Instructions to follow:
Turn the material below into a numbered list with one line per item, leaving out the blank lines.

The records:
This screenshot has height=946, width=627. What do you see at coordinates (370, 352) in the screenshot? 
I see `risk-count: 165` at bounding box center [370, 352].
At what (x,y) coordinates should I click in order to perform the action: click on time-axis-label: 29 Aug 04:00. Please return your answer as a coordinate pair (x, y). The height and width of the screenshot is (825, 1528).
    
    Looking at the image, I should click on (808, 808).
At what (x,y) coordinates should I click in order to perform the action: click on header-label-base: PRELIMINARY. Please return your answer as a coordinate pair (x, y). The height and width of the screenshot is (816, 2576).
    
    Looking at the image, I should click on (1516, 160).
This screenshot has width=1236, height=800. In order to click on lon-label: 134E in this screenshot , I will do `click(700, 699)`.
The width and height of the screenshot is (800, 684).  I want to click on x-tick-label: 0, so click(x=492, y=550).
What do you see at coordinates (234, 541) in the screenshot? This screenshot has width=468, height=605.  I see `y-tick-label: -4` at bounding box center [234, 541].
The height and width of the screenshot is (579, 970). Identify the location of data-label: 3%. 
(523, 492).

Answer area:
1. This screenshot has height=946, width=627. What do you see at coordinates (370, 352) in the screenshot? 
2. I see `risk-count: 165` at bounding box center [370, 352].
3. At what (x,y) coordinates should I click in order to perform the action: click on time-axis-label: 29 Aug 04:00. Please return your answer as a coordinate pair (x, y). The height and width of the screenshot is (825, 1528).
4.     Looking at the image, I should click on (808, 808).
5. At what (x,y) coordinates should I click in order to perform the action: click on header-label-base: PRELIMINARY. Please return your answer as a coordinate pair (x, y). The height and width of the screenshot is (816, 2576).
6.     Looking at the image, I should click on (1516, 160).
7. This screenshot has width=1236, height=800. In order to click on lon-label: 134E in this screenshot , I will do `click(700, 699)`.
8. The width and height of the screenshot is (800, 684).  I want to click on x-tick-label: 0, so click(x=492, y=550).
9. What do you see at coordinates (234, 541) in the screenshot? This screenshot has width=468, height=605.  I see `y-tick-label: -4` at bounding box center [234, 541].
10. The height and width of the screenshot is (579, 970). Identify the location of data-label: 3%. 
11. (523, 492).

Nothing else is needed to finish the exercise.